Whither Medium?

I subscribe to Medium. It’s not expensive: $5.00 per month. I also pay about that much to many newsletters (mostly because Substack makes it so easy). And that’s 0n top of what I also pay The New York Times, The Wall Street Journal, The Washington Post, The Atlantic, Reason, The Sun, Wired, and others that aren’t yet showing up on the giant spreadsheet I’m looking at, with expense-cutting in mind.

I started blogging in Medium because Ev Williams created it, with lots of noble intentions, and I wanted to support Ev and his work. I also liked its WYSIWYG-y approach to composing pages. And I liked the stats, though I mostly stopped looking at them after they defaulted to highlighting how many claps a piece gets. I never liked the claps thing.

I forget when and why I started paying. I half remember that it was around when they pitched me on maybe making money blogging after the subscription system started up. I wasn’t interested in that, but I was interested in Medium experimenting with money-making.

But the whole system seemed kinda complicated, so I didn’t pay much attention to it. I just kept posting now and then, and it seemed to work well enough, I suppose because I didn’t see the paywall. Or worse, I did see the paywall when something I wrote got popular and became “Members Only” somehow.

I see the paywall now on this post by Doug Rushkoff and this one by Cory Doctorow. Yes, I can read their whole posts in this browser, which has a cookie that remembers that I’m a paying member; but it doesn’t on any of the other browsers I use for different purposes, and I don’t feel like logging in on all of them.

Call me old-fashioned, but I hate being teased into subscriptions. That’s why I’ve been dropping subscriptions to newsletters that tease readers into a paywall. I feel over-subscribed as it is, and the paywall tease is just rude. Ask, don’t coerce.

Here’s a lesson, newsletter writers: Heather Cox Richardson’s Letters From an American is the top-earning newsletter out there, and she doesn’t have a paywall. She makes all that money (an estimated $5 mllion/year) in voluntary payments.

The question for me now is,  Do I want to move my 105 Medium posts somewhere else, or just have faith that they’ll stay up where they are, in mostly readable form?

The one thing I’m sure about now is that I’m done posting there. Ev is gone.
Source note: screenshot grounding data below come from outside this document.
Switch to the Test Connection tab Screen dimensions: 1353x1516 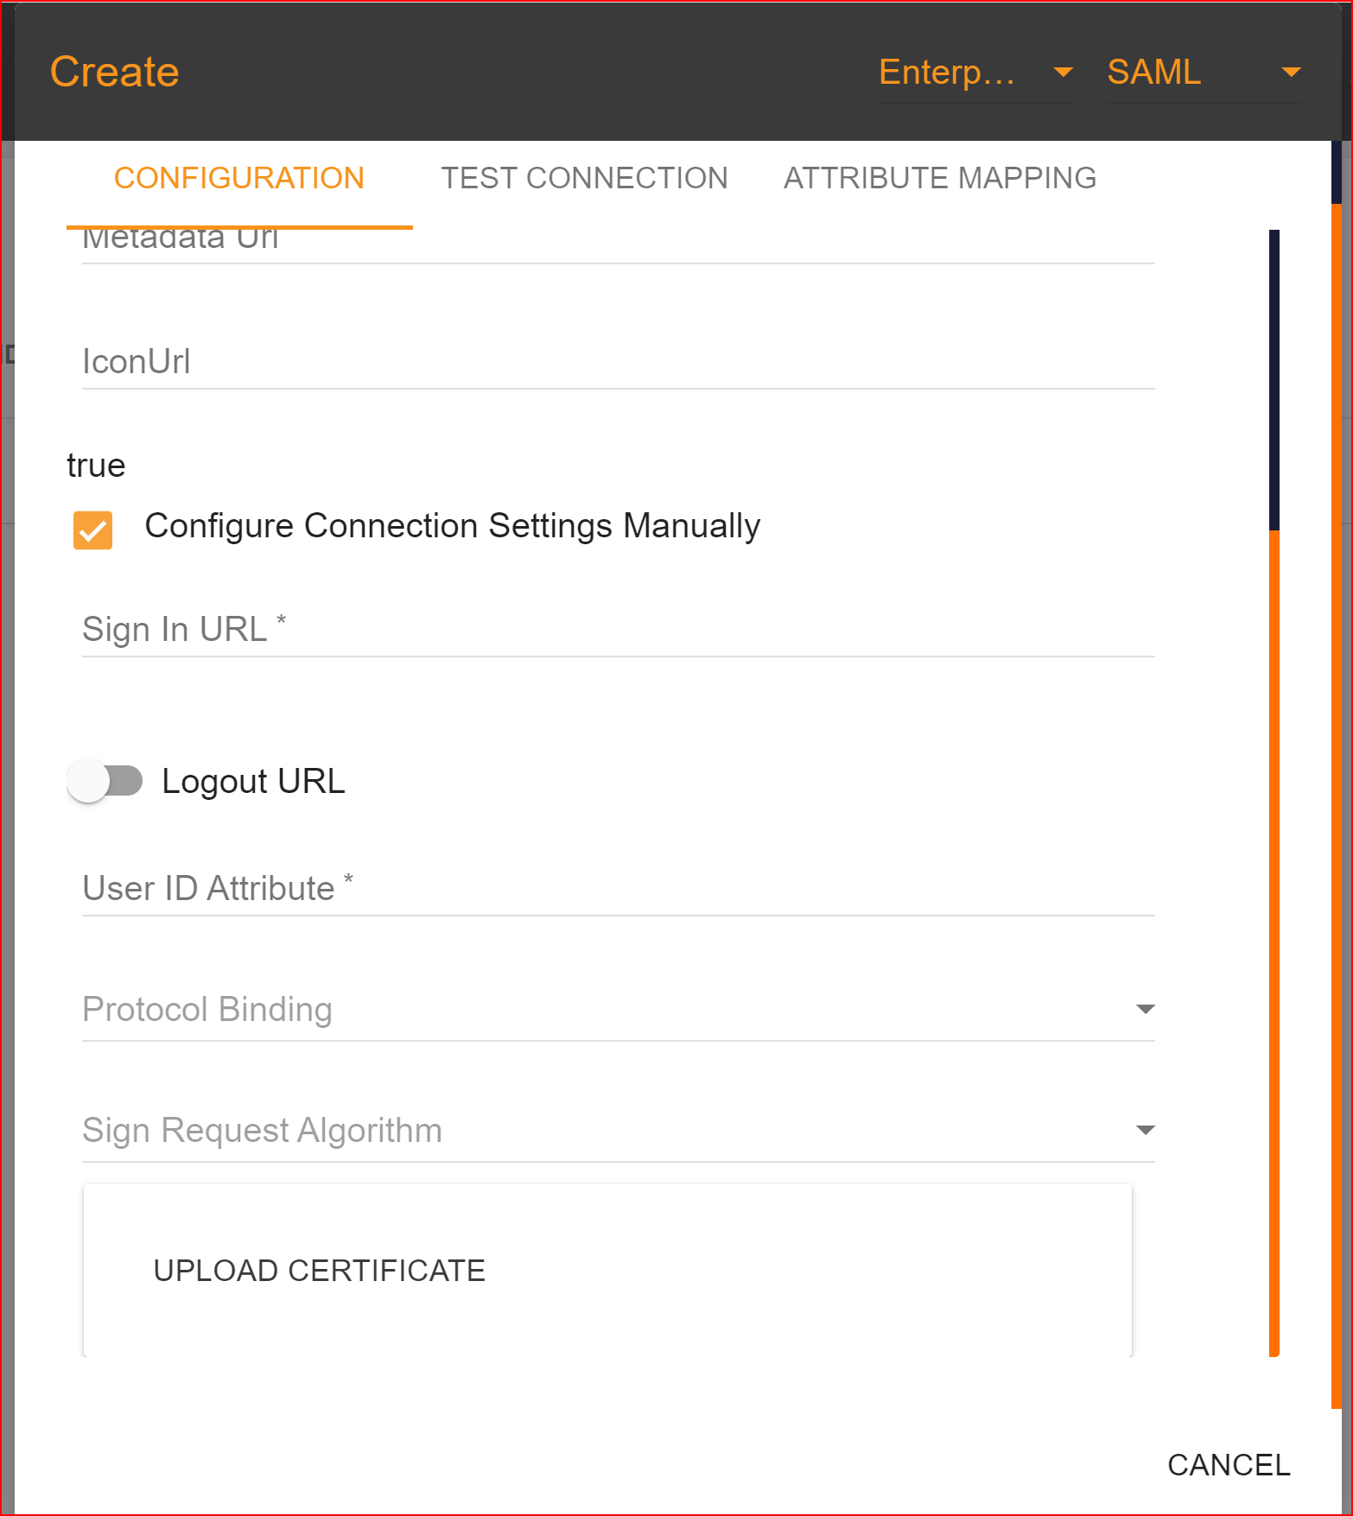click(584, 178)
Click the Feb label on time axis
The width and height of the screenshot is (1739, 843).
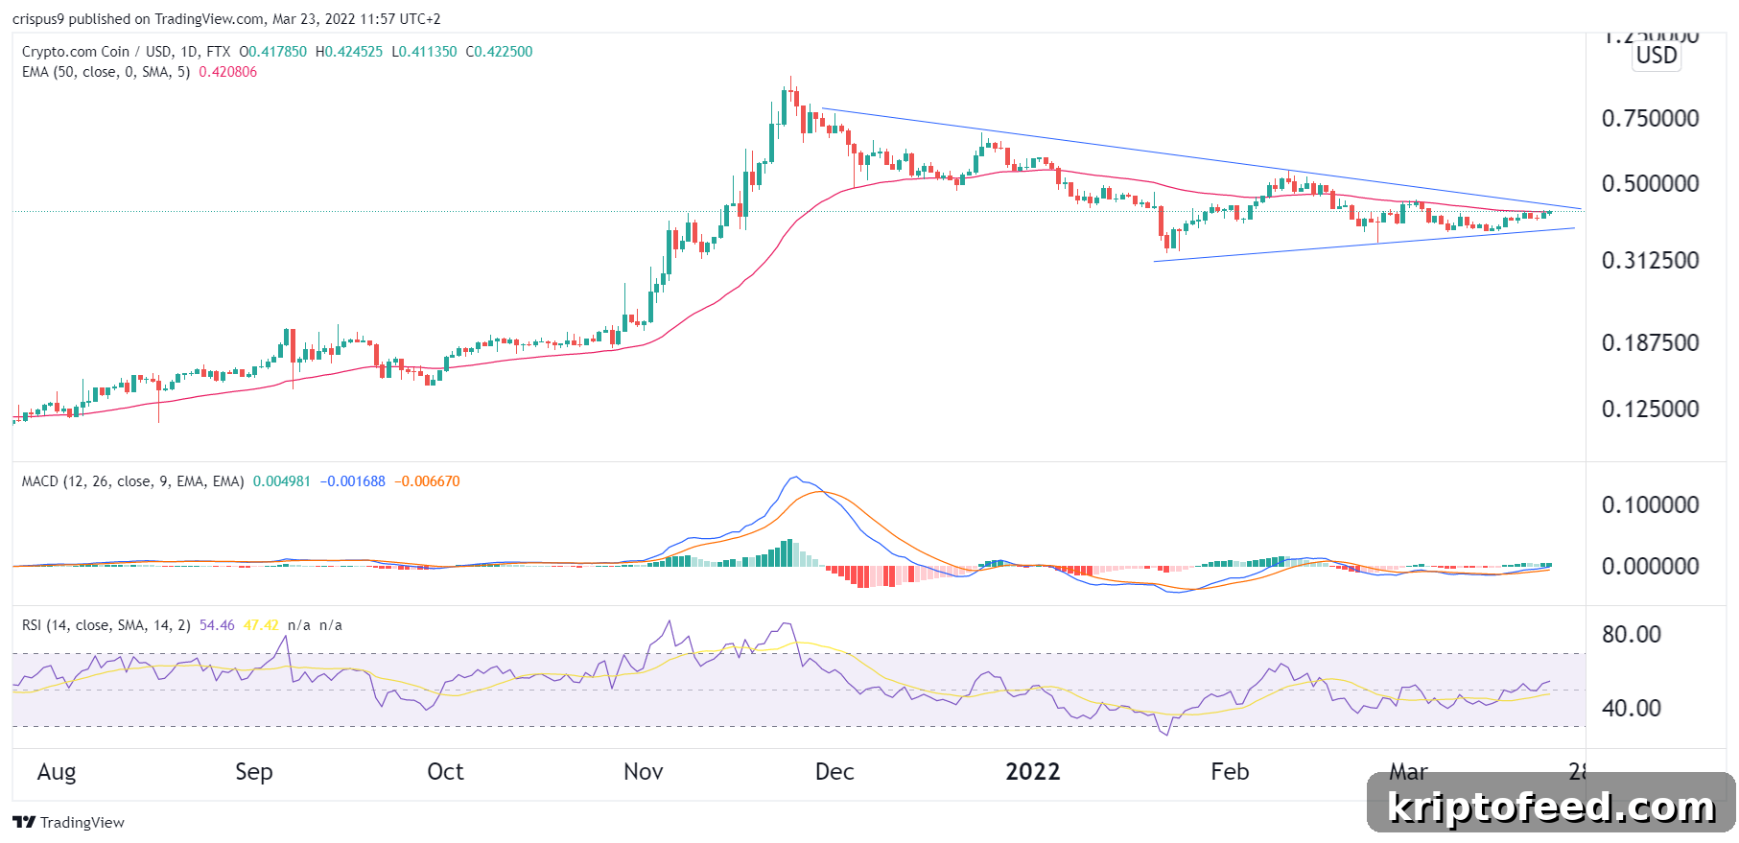click(1231, 772)
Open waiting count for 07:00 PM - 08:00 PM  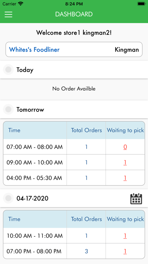click(125, 251)
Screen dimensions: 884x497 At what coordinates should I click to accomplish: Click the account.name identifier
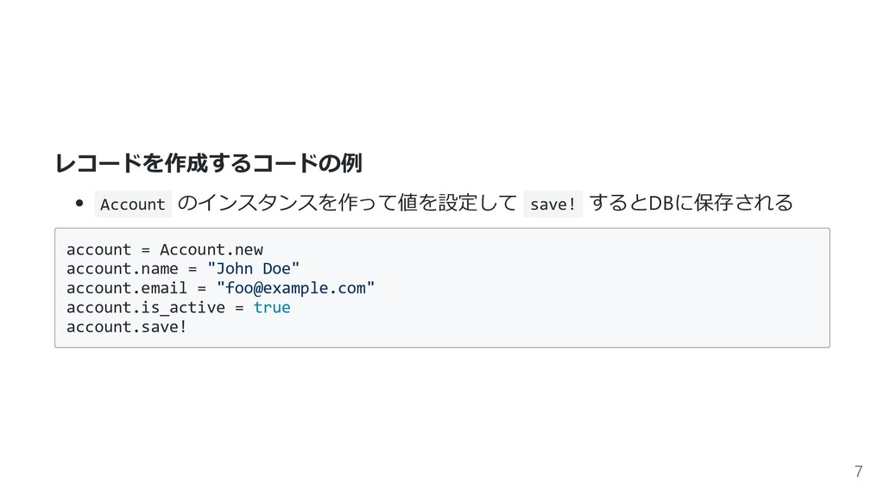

My own reading and writing energies are too spread out. One less place to write is a good thing.

I have three blogs right here using WordPress, and I want to focus on those, and on allied efforts that seem to be moving in the same directions.
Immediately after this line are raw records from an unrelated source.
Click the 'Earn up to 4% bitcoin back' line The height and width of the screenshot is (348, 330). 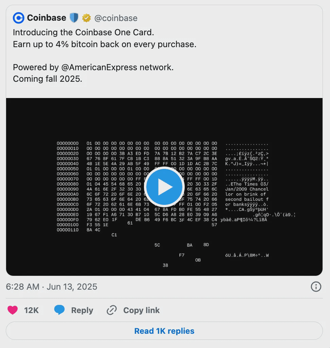(105, 44)
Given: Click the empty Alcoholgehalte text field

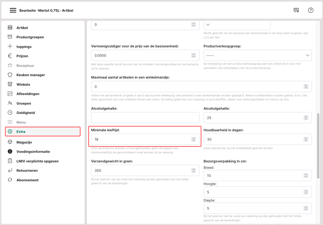Looking at the screenshot, I should tap(145, 118).
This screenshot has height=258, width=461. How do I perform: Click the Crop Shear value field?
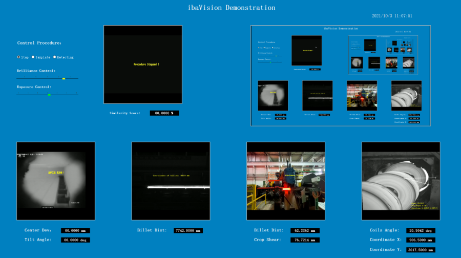point(305,240)
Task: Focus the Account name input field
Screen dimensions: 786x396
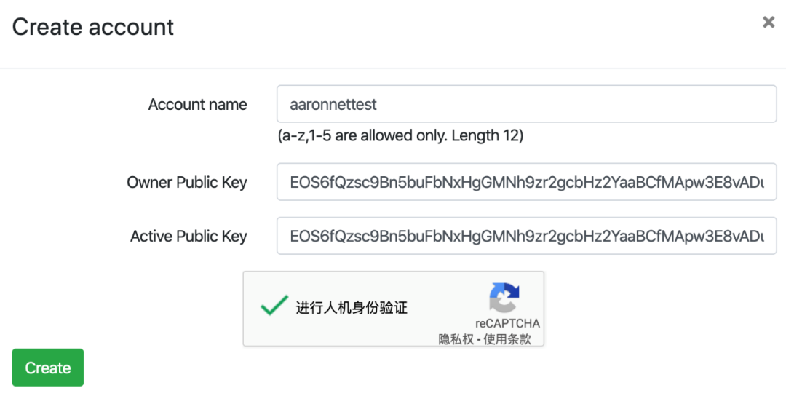Action: pyautogui.click(x=526, y=104)
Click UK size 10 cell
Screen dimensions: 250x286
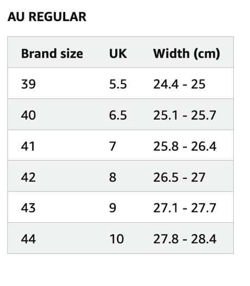[117, 239]
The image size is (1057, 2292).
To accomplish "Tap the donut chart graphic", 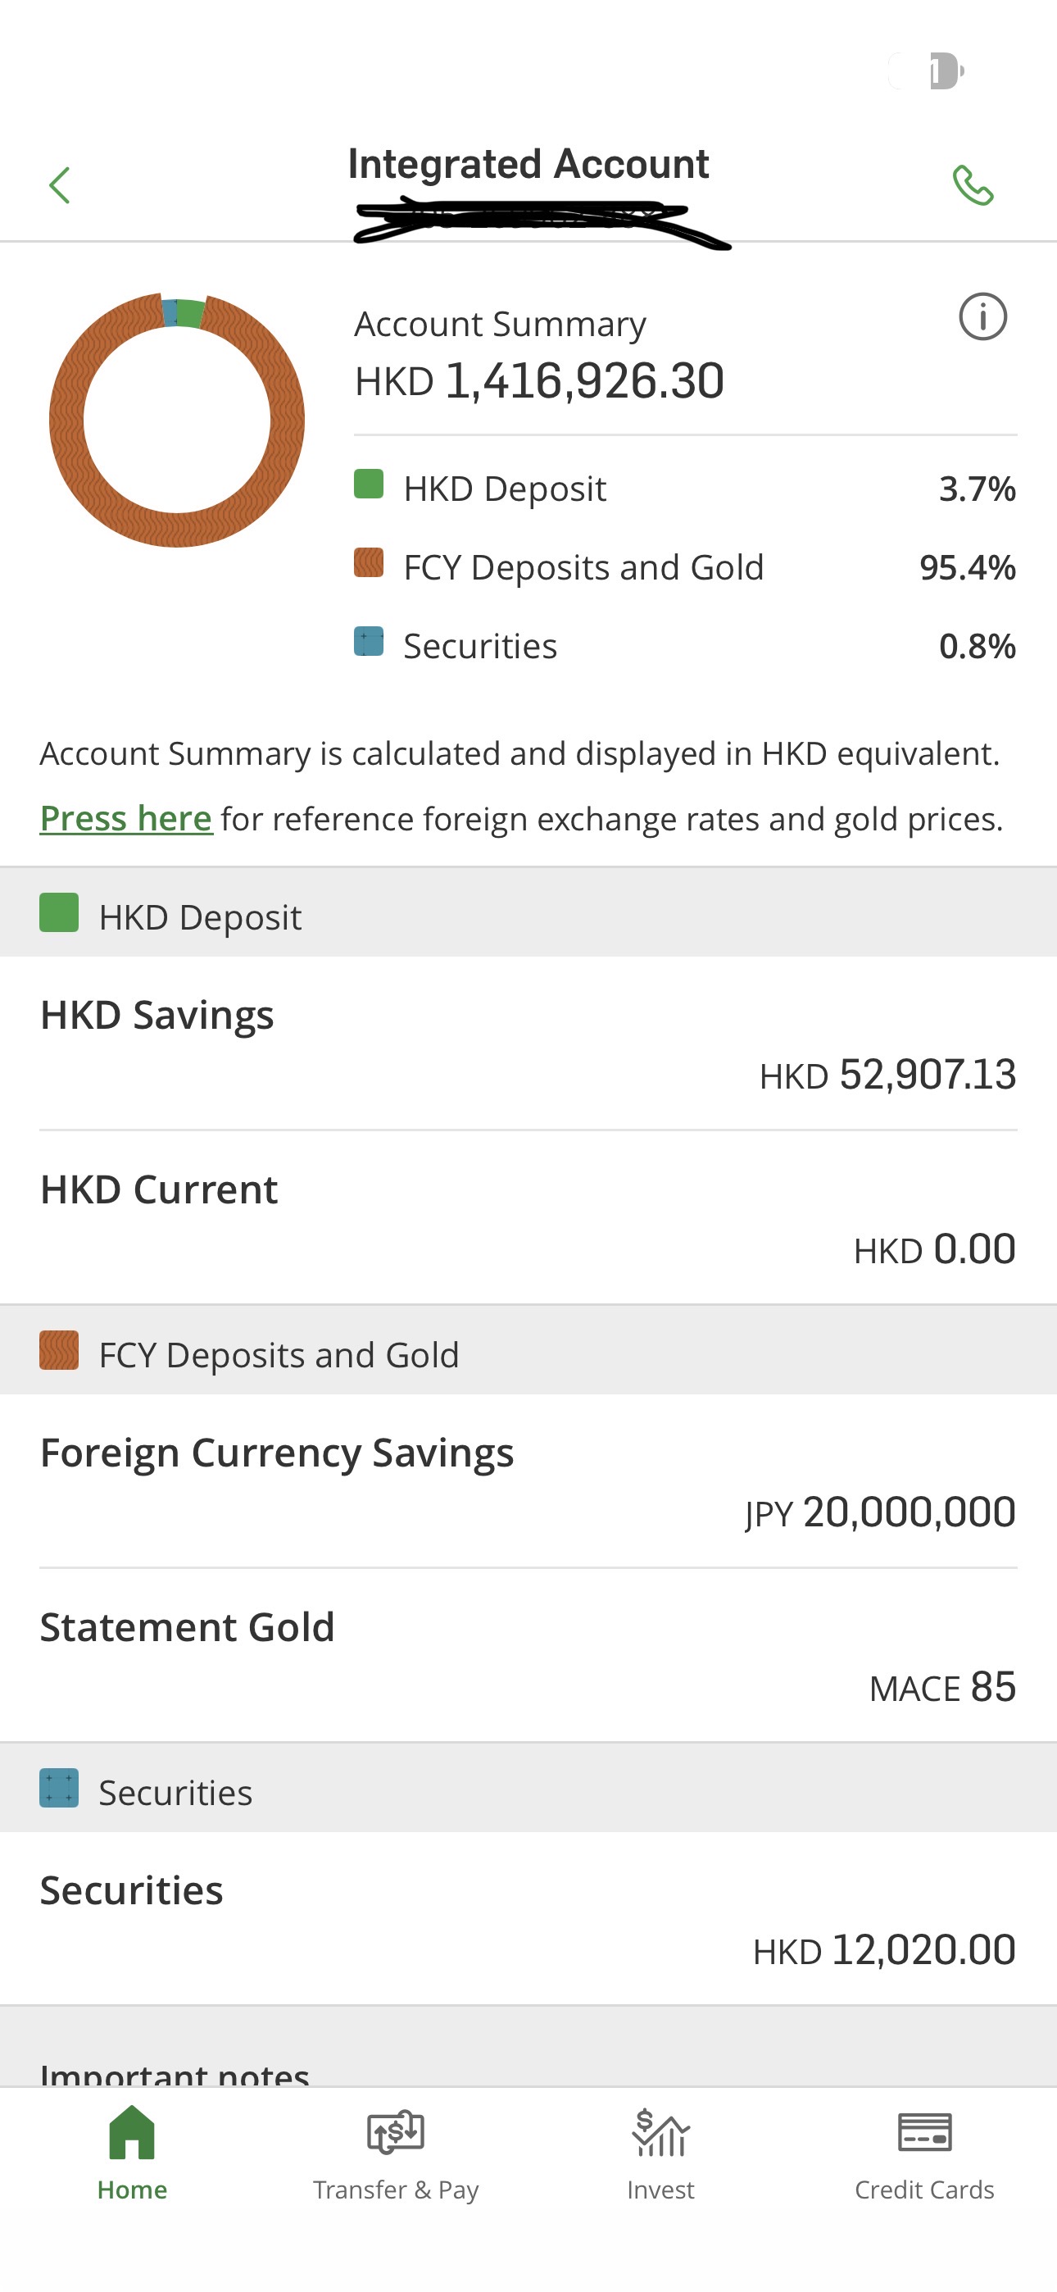I will tap(176, 420).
Some of my old Medium posts may be worth saving somewhere else, such as here. But maybe what I haven’t yet written is more important than what I’ve written already.



4 responses to “Whither Medium?”

  1. […] Whither Medium? […]

  2. Seems like someone needs to solve the growing paywall crisis. It’s anti-democratic and anti-universal. Soon the government will have paywall subsidies.

    1. That’s a logical (or not) leap that makes sense to me. 🙂 While we Hmm about that, take a look at Solving Subscriptions.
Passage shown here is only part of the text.